Work request:
Using the listing that follows, filter out every line lacking the string "computer" and return the rest.

---------- Provided information

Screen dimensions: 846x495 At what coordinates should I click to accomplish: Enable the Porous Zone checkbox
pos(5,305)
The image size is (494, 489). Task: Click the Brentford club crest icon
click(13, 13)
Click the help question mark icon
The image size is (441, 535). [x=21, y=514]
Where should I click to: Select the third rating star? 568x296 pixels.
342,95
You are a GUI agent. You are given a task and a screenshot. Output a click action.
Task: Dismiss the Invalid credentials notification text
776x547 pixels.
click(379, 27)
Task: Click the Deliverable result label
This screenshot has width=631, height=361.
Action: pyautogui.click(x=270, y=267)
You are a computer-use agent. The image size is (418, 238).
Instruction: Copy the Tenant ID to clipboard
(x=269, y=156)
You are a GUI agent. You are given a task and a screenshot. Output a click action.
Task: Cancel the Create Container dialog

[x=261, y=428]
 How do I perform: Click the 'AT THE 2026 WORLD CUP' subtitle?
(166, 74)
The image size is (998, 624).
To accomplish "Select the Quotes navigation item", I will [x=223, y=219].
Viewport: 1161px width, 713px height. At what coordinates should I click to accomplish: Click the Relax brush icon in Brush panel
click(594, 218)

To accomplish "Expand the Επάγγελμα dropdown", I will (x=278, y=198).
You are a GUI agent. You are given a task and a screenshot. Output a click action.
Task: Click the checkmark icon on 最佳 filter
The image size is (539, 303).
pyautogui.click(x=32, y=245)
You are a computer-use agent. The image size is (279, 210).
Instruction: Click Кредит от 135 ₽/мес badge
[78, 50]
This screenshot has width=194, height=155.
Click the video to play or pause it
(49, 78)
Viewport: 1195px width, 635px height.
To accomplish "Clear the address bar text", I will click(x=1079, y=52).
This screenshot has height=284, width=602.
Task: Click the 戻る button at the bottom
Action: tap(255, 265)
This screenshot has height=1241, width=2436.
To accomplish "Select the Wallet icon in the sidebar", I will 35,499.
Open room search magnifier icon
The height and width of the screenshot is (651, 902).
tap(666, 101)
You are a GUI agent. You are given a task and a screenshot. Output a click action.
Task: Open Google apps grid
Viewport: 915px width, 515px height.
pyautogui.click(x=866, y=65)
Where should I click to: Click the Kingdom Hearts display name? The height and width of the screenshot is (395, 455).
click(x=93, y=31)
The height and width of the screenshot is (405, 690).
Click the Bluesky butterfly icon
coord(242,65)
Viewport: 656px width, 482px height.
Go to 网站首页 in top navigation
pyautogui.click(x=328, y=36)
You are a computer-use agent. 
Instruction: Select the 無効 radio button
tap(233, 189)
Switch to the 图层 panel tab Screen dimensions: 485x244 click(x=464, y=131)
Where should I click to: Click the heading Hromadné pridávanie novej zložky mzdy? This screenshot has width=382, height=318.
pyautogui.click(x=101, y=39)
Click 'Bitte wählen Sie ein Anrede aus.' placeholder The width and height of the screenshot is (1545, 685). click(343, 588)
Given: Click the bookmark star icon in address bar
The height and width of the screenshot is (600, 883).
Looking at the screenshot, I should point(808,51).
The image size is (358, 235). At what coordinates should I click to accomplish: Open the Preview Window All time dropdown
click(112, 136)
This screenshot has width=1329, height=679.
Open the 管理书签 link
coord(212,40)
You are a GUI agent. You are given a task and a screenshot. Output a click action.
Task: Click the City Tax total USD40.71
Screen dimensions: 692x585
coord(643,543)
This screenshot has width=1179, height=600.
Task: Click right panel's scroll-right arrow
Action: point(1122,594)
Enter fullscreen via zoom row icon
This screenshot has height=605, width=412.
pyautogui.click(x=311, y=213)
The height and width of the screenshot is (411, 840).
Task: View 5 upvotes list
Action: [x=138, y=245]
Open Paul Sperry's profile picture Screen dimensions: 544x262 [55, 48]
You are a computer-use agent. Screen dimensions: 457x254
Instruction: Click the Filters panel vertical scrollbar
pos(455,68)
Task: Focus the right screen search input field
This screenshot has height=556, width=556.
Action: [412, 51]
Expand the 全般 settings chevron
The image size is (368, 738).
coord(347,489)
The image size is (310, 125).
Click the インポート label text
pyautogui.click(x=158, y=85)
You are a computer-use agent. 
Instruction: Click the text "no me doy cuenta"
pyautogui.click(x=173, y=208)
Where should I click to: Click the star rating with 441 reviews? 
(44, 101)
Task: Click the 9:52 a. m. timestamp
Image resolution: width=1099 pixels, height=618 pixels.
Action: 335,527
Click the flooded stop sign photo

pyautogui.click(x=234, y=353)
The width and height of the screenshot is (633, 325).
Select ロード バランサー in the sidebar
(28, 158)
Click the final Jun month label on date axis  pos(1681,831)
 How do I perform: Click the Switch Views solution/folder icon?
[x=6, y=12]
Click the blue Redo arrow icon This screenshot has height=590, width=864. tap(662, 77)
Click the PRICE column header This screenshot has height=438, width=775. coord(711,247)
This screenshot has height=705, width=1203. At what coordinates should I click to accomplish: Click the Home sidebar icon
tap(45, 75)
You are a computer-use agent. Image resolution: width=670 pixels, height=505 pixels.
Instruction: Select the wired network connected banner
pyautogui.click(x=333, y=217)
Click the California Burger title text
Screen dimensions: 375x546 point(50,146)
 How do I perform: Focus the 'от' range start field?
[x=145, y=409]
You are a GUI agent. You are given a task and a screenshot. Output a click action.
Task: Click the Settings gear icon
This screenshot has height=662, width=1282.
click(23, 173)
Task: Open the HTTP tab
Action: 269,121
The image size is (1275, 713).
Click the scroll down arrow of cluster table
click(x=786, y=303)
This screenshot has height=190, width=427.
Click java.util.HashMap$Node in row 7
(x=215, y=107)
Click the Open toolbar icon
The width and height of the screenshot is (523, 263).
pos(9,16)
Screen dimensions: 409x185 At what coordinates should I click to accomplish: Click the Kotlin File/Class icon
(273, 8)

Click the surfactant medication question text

--------------------

Exercise response:
You are a computer-use agent. The image size is (418, 238).
You are a computer-use agent. The image size is (279, 210).
You are a computer-use agent. 
You are a computer-use agent. Screen dimensions: 457x254
You are a computer-use agent. 
You are a computer-use agent. Image resolution: width=670 pixels, height=505 pixels.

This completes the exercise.